Semenjak
pertemuan antara kita menjadi kenyataan pahit, aku kerap mengira-ngira apakah
nantinya masih ada lagi kemungkinan-kemungkinan untuk kita saling menatap.
Kini, sudah berjalan 25 tahun lebih 2 bulan, tiba-tiba saja aku menjadi sangat
ingin mengingatmu, setelah hanya tinggal sepucuk surat yang dulu sengaja kamu gantungkan di
depan pintu kamarku dengan seutas benang merah jambu.
Waktu
itu aku hanya menatap sampul pelangi darimu bergoyang-goyang di jepit paku payung
tanpa prasangka sebab aku sedang terlalu bahagia bersamamu. Sampai jam dinding
berdentang sepuluh kali. Akhirnya aku
tahu bahwa kamu sudah naik kereta pukul satu pagi, pergi ke negeri entahlah.

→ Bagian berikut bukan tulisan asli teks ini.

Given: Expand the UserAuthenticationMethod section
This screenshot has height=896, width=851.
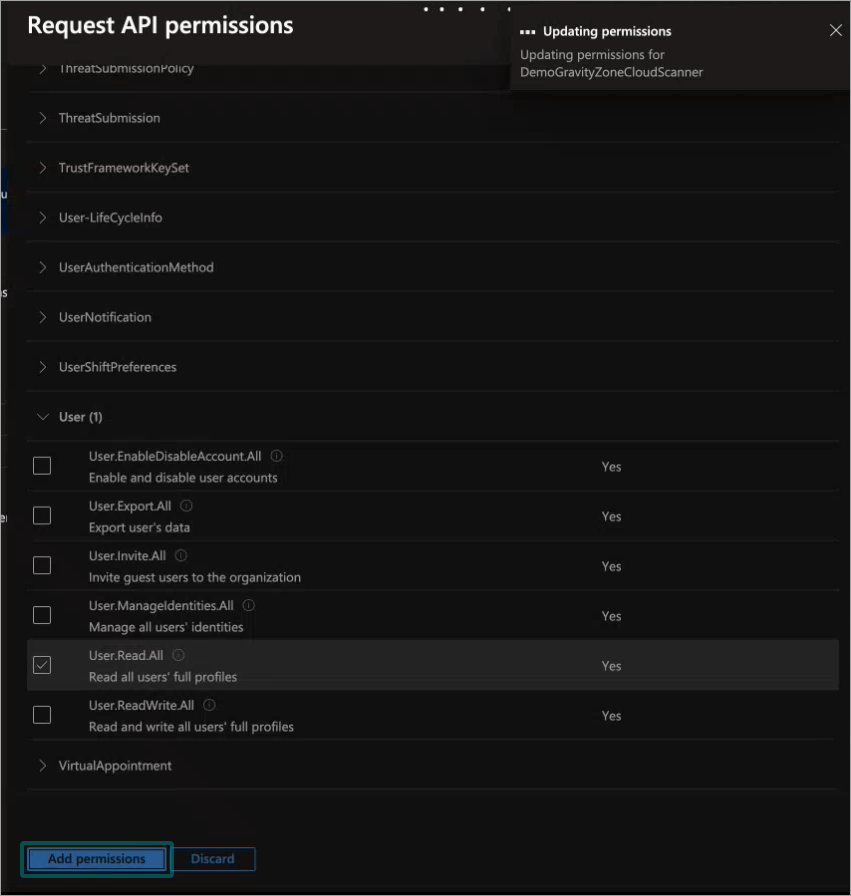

Aku menghela nafas panjang, sekali lagi surat
darimu kubaca,
Parang, selamat pagi
Sampul pelangi, surat wangi, benang
merah jambu
Aku berikan kenangan di sini.
Satu pagi, sebelum kokok menjemput
para malaikat
Aku sudah berada dalam ruang besi,
Melepas setiap batang rel yang
meyimpan bunga kecil putih kuning
Milik kita,
Aku pergi mencari negeri entahlah
Agar asalku menjadi punya arti.
Adakah pagi juga
untukku?
-NEINA-
Ada sebuah pertanyaan
ingin aku sampaikan kepadamu sejak dulu ; mengapa kamu pergi, atau jika memang
kamu ingin pergi mengapa hanya surat
saja yang tertinggal, lalu gambarmu? Tentu saja aku tidak akan melupakan
wajahmu dua puluh lima tahun lalu, tetapi sekarang sudah
seperti apakah? Mungkinkah tetap masih sama, atau sudah berubah? Bagaimana pun
ketika waktu berjalan pastilah segala sesuatunya akan berbeda.
***
Jika
sore hari tidak ada hujan, aku masih sering berjalan melewati batang-batang rel
kereta api di sebelah kampung kita. Walaupun aku tahu orang-orang tidak
akan pernah merelakan kamu pun
mengakuinya meski dalam surat
kelahiranmu dituliskan bahwa kamu terlahir di sini, di Kampung Misteri. Aku pun
masih ingat, kamu sering merengek agar aku memetik bunga-bunga kecil putih
kuning yang tumbuh di tepi batang rel lalu kamu memintaku memilin bunga-bunga
itu menjadi sebuah cincin atau bando.
Juga ketika pohon pete Wak Sanip
sedang berbunga, kita berlarian berebut bunga pete yang jatuh di pagi hari
bersama anak-anak kampung. Lalu kamu melemparnya ke langit.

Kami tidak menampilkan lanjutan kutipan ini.